User behavior and customer purchase journeys are more complex today than they've ever been before.

Modern consumers – especially those purchasing high-consideration or B2B products – look across a variety of media and conduct a lot of searches. Google reports that the average B2B researcher does 12 searches before they engage on a specific brand's site. They are seeking reinforcement and comfort not just from the information about the product, but also from the opinions of other customers.

How SEOs and marketers approach keyword research has to evolve, along with this consumer behavior.

In many industries people simply search, click, and transact. In some verticals, though, user search patterns have grown more complex – they look for:

  • Reviews
  • Adjacent topics
  • Comparisons
  • And even after they've bought they look for ways to get the most out of their products

This is a model of SEO that is dramatically more complex than simply aiming to rank number one for a bunch of commercial keywords. It seeks to model a customer decision journey, optimize appropriately, give the right person the right message at the right time, and win the competitive battle before it even occurs.

This same model also allows for a modern search practitioner to create significantly more value for a client or organization. In place of simply "traffic plus conversion", the value of search becomes "awareness + branding + list building + traffic + conversion + competitive wins + reducing support costs + upsell, cross-sell, and customer success," justifying both more investment and a much larger organizational impact (and promotions or higher consulting fees for the practitioner).

In this post, we'll look at a SaaS companies as examples, as SaaS and software comprise the majority of my experience, clients, and knowledge.

However, this framework can be applied to many industries and verticals. One good example: Everette Sizemore recently wrote a great Moz post about using lead-gen tactics in ecommerce.

The considered purchase search journey (also known as a funnel)

No Problem Awareness

This is the very beginning of the process, when the prospect is fully 'at rest.' They don't know you, they don't your product, and they don't even know they have a problem.

So you might be wondering, can we even do SEO here?

I would say yes – in this case, the opportunity is audience development, and building an audience of people interested in your topic (that can subsequently convert after they've grown to know, like, and trust you).

When you think "audience development," focus on trying to get the right people to come to your website. That means building that audience and affinity with a mix of content marketing and SEO before it starts.

In this case, you'll want to target keywords that people would search for before or after they think about your product. This is one case where going for the high-volume, low-to-medium competition keywords with little purchase intent can be really helpful. (This is also the spot where that high-funnel, highly linkable content belongs.)

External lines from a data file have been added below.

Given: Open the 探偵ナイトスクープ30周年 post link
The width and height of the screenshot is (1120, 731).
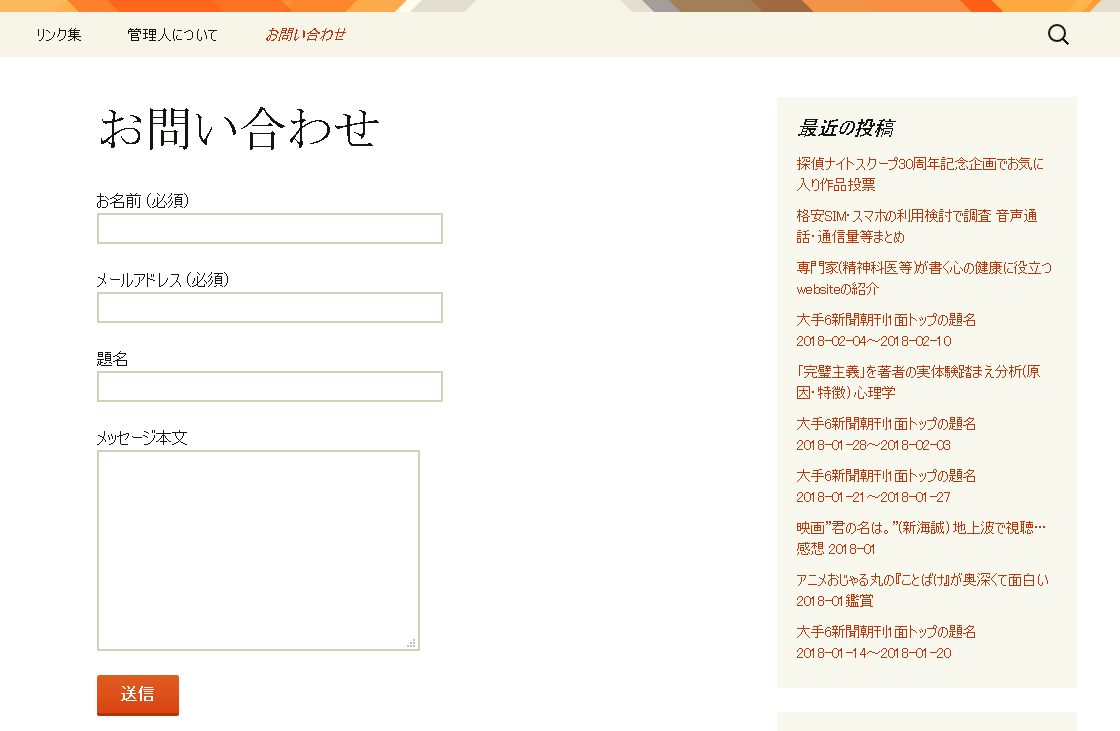Looking at the screenshot, I should [919, 164].
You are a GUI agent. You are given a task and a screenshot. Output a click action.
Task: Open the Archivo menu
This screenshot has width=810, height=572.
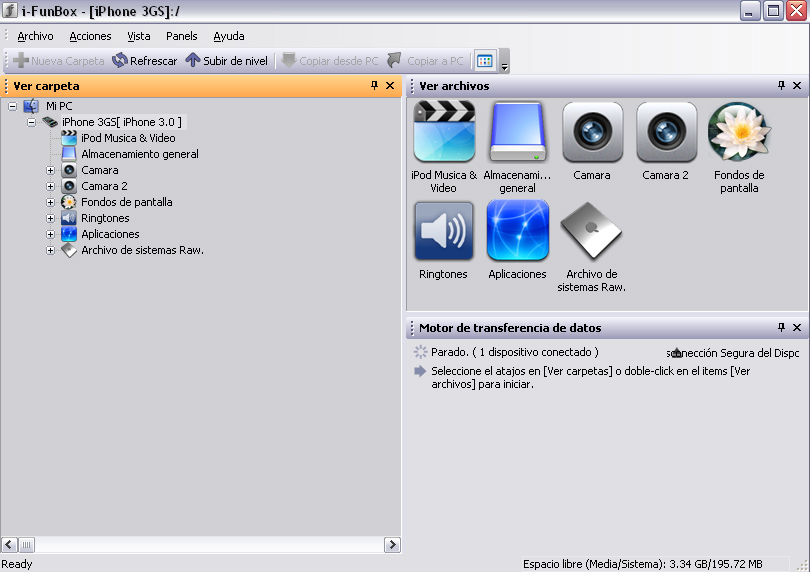click(x=35, y=36)
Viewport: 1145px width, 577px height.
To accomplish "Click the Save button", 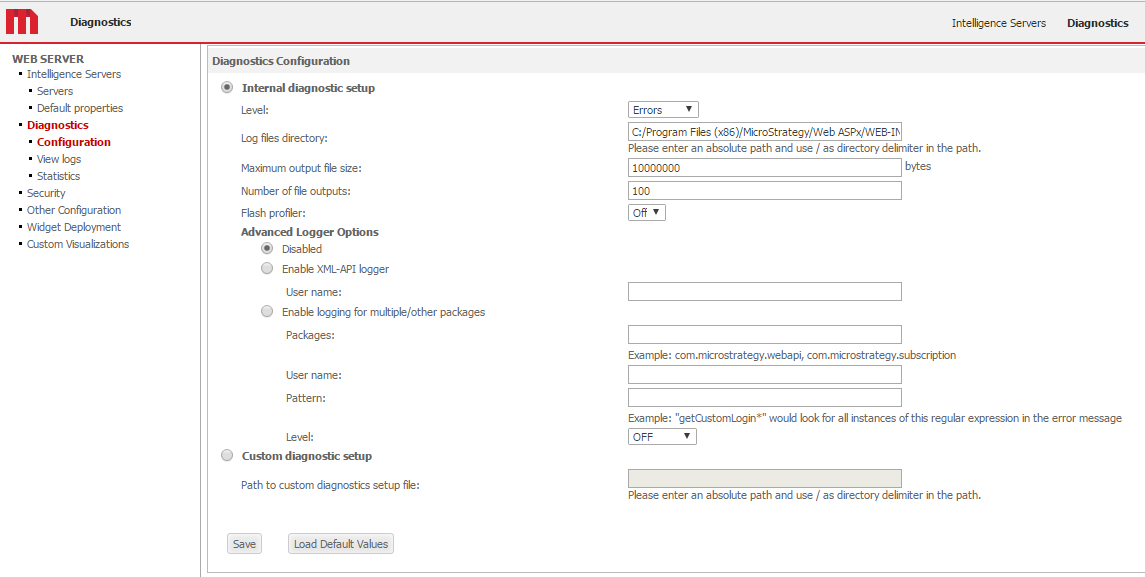I will (244, 544).
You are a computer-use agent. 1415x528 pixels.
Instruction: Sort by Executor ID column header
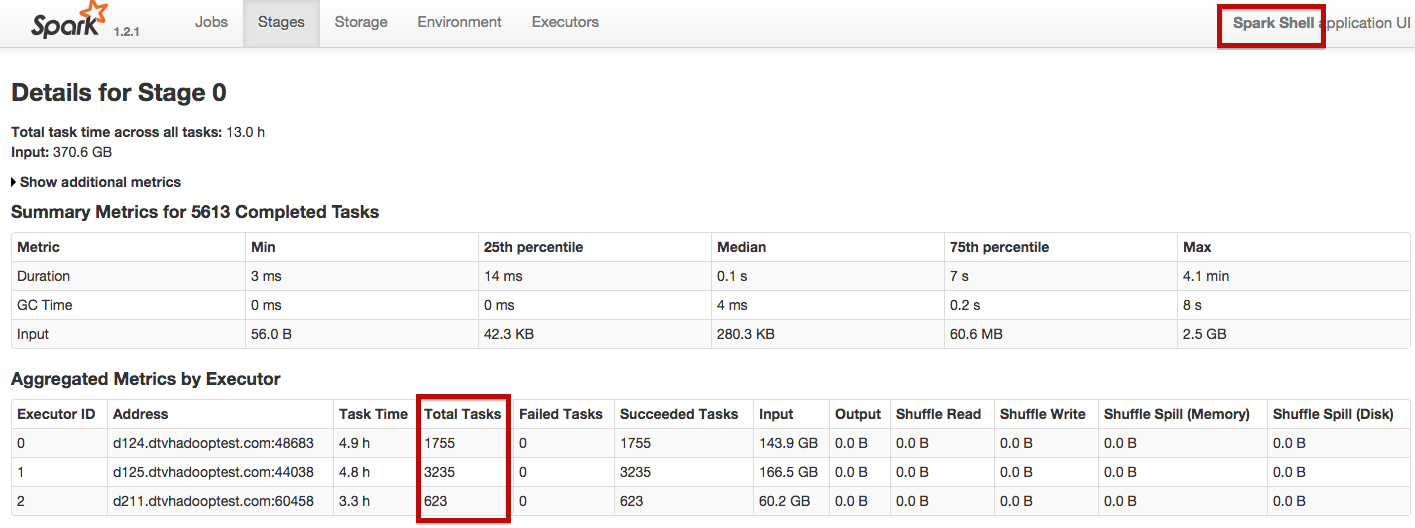[56, 414]
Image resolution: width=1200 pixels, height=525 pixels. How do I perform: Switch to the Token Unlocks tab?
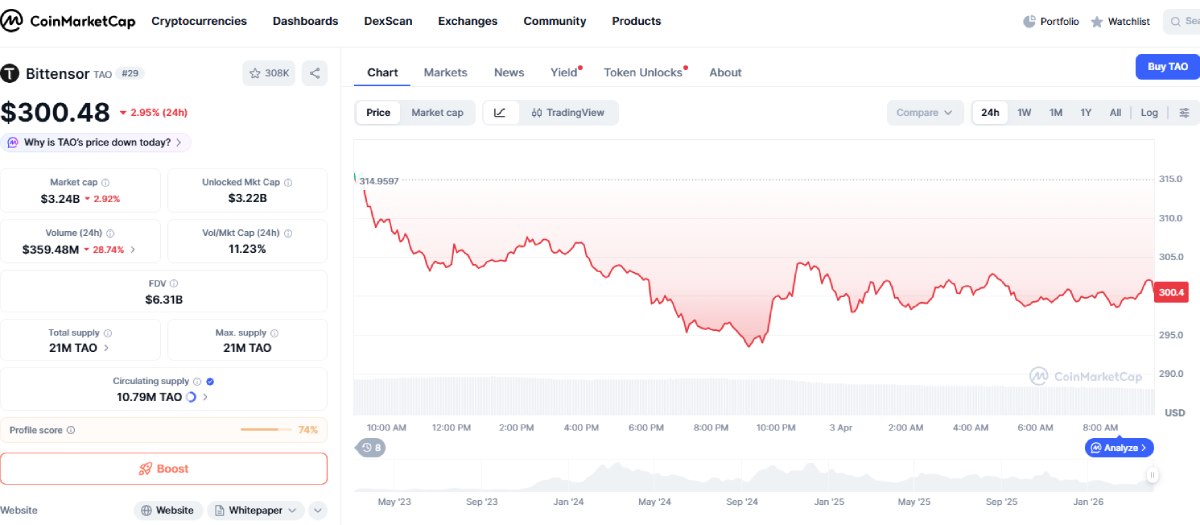(642, 72)
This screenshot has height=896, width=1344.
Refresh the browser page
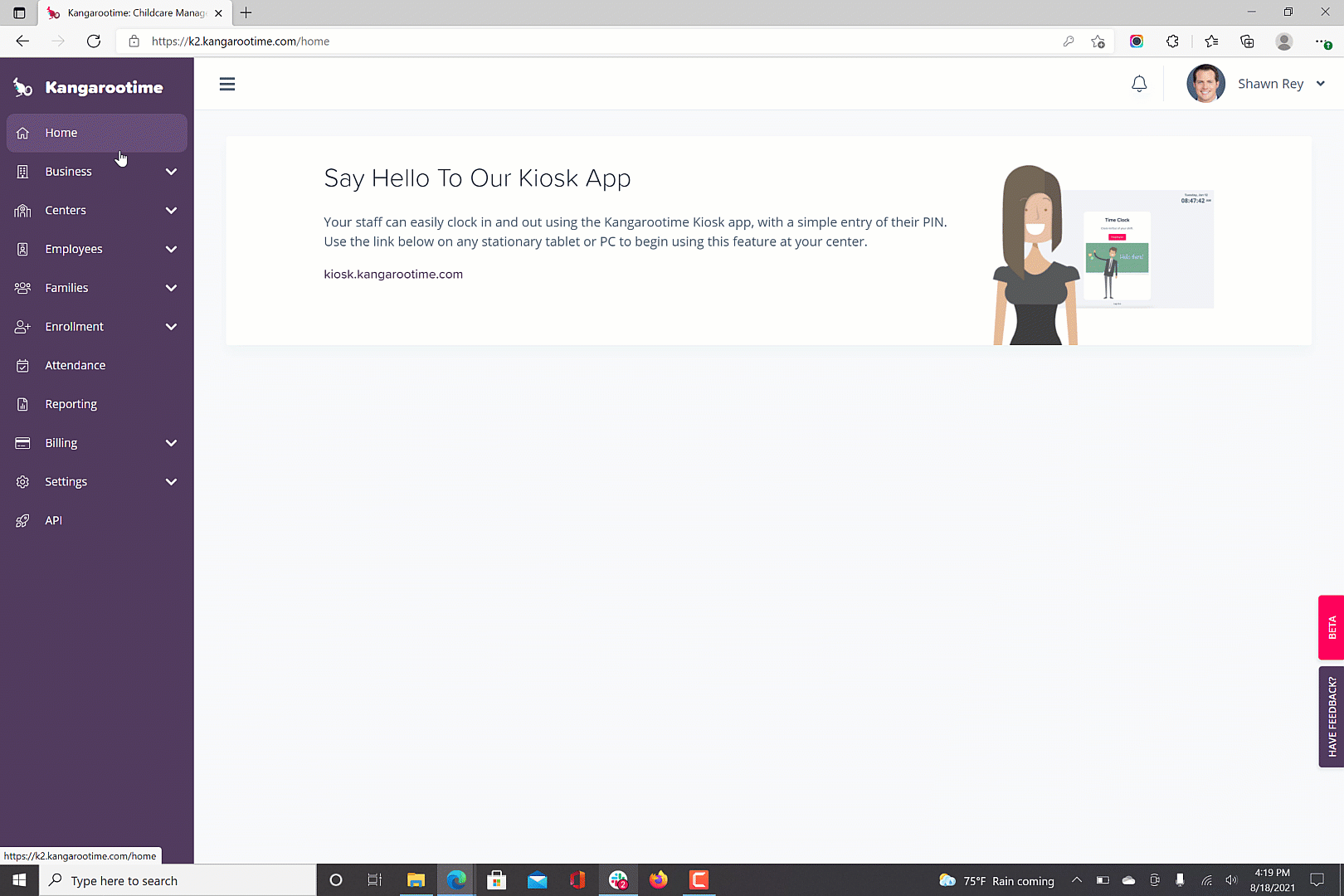pyautogui.click(x=94, y=41)
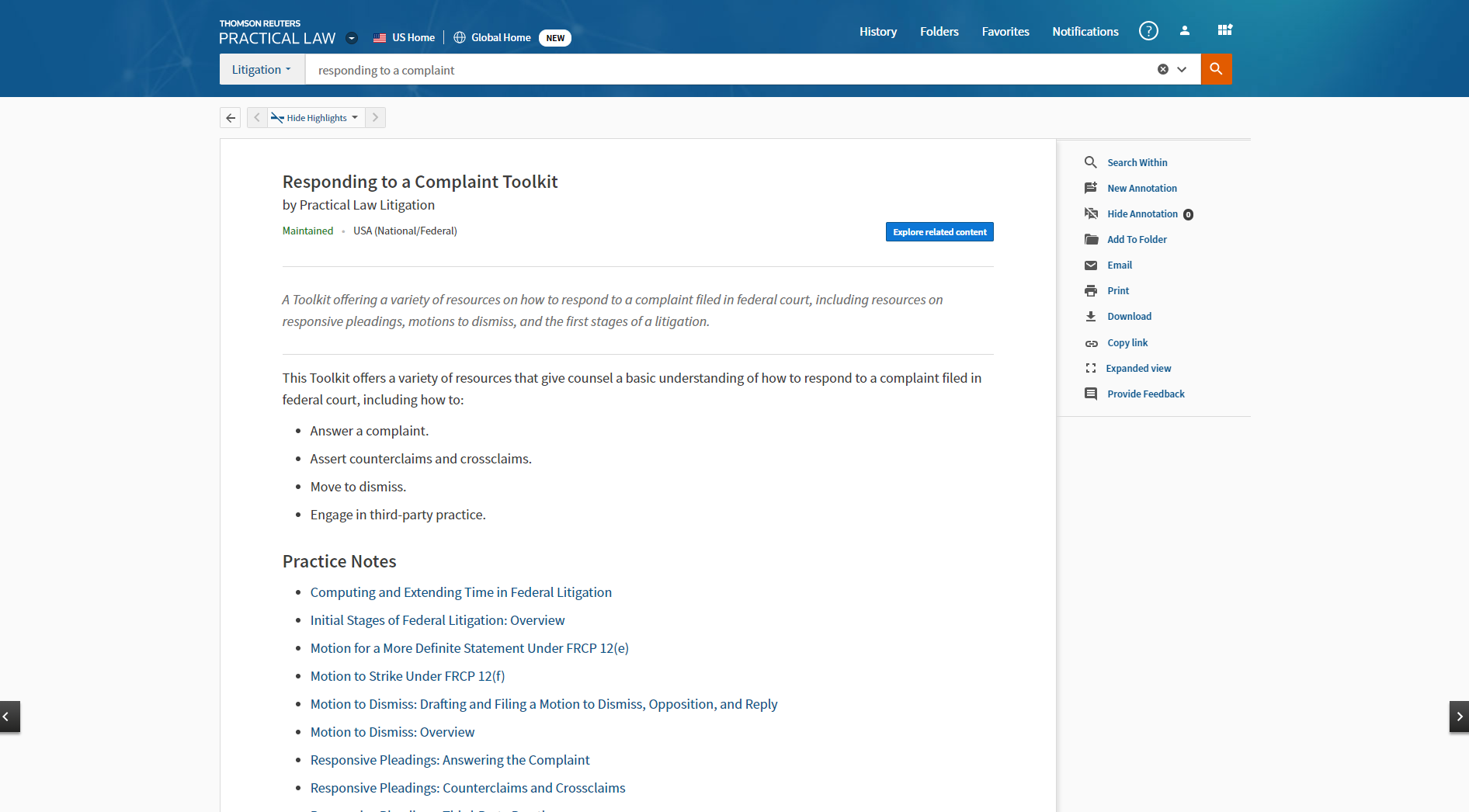Click Explore related content button

point(939,232)
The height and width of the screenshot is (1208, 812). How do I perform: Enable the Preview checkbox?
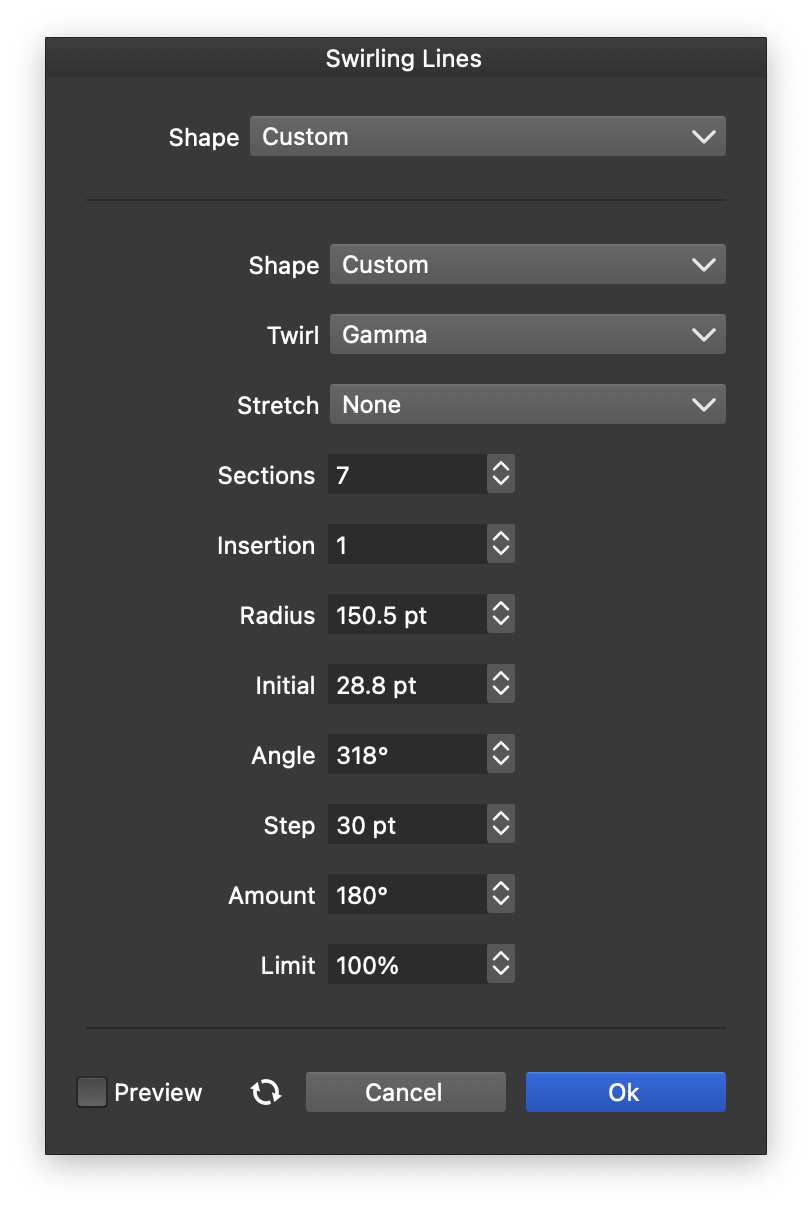(x=92, y=1092)
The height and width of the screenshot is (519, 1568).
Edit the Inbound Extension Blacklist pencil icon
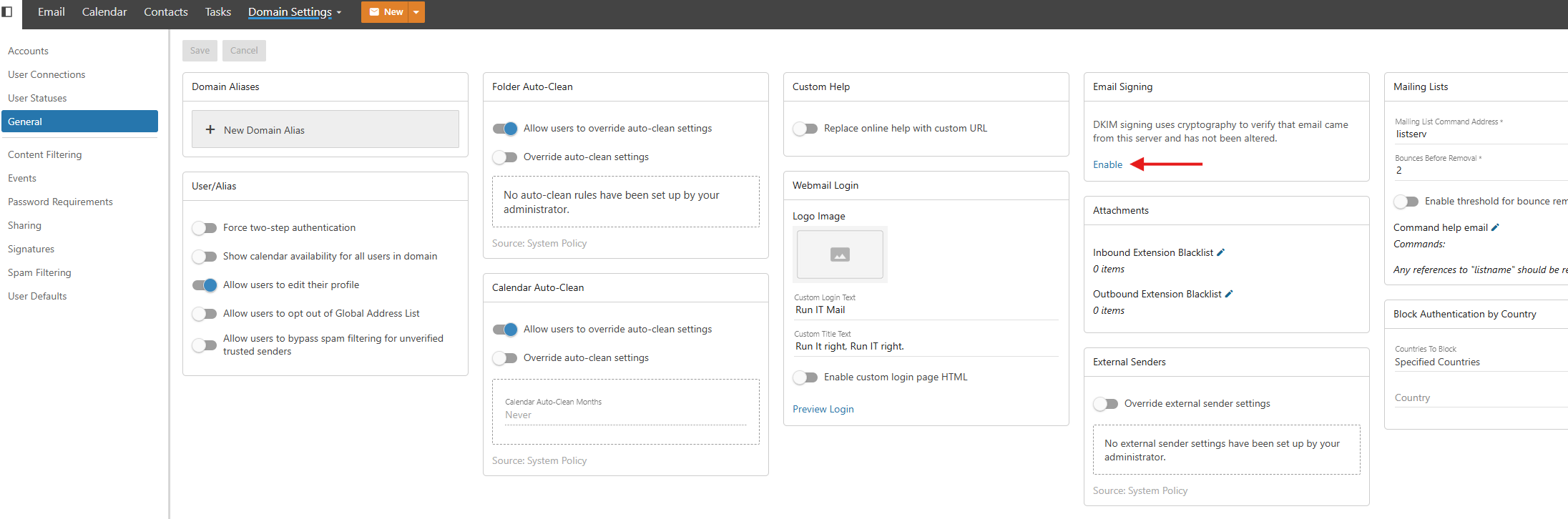1221,252
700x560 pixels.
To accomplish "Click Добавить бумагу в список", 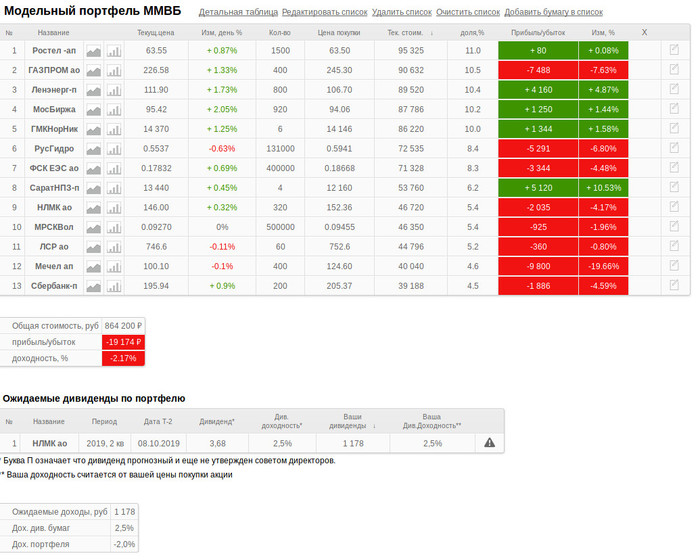I will pyautogui.click(x=553, y=12).
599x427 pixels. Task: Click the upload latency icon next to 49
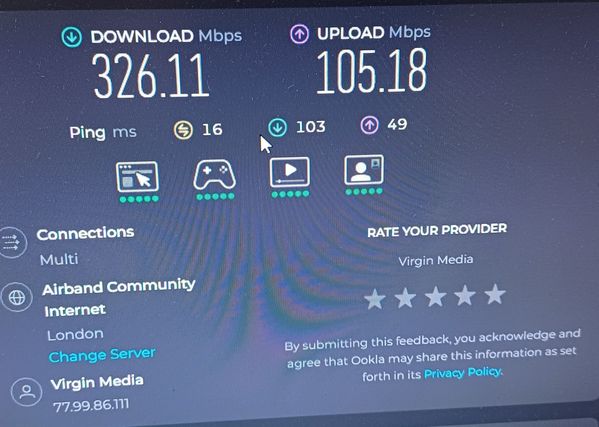pyautogui.click(x=369, y=125)
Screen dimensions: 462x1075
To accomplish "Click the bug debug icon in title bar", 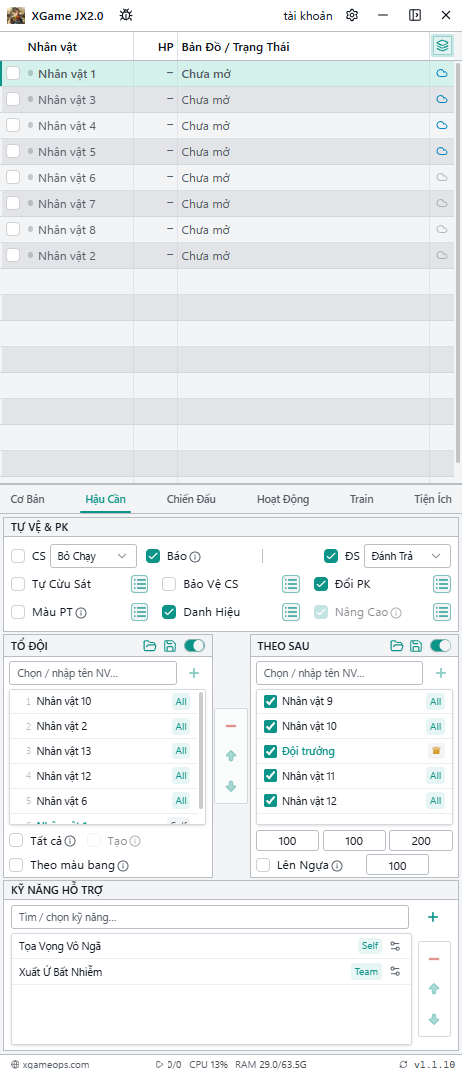I will tap(126, 15).
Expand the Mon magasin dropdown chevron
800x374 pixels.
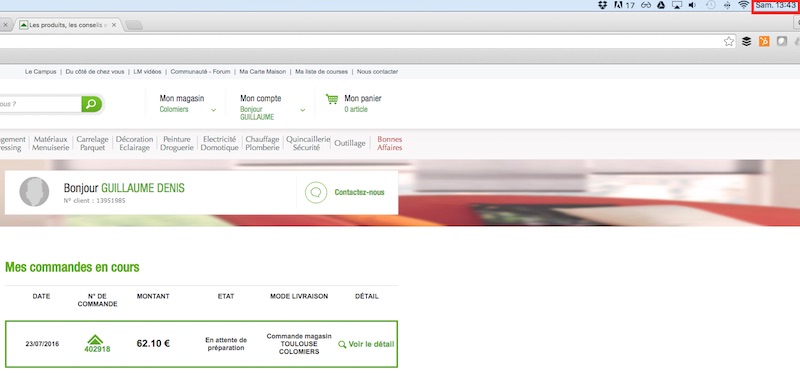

For example, for a website optimization software company, in this stage content might include interviews with web performance experts, general resource guides, and other content that, while it ranks for keywords with volume, doesn't yet address a specific customer pain point.

You see companies like Marketo doing this, creating guides around topics other than marketing automation but that are top of mind for their consumers, like international expansion and event marketing. Even though Marketo has some features here, they know that people interested in these topics may someday become loyal Marketo customers.

You'll want to get the right people to your site and then bring them into a permission marketing asset – be it an email list (the best), a social audience (good but less so), or a retargeting pool (generally the least preferred).

Vero is a company out in the market today that's doing a great job using email marketing teardowns, getting people who are interested in email marketing into their purchasing funnel while also building awareness and educating potential customers.

Awareness of the problem

This is the next step on the buying path. Your prospect knows they have a problem and looks for information, but doesn't really understand what you're doing yet – or even what to do to solve their problem.

This is an often-ignored opportunity. You can get ahead of people by creating landing pages and content about their problems and pain points.

Action Item: Take your target audience's pain points and try to turn them into keyword lists. What problems does your product solve? How might someone search for those?

Some of the best tools to do this are KeywordTool.io and Term Explorer, and I'll detail the process below.

For example, if you consider the website speed optimization tool again, some of the things we'd look for are:

  • "Slow website"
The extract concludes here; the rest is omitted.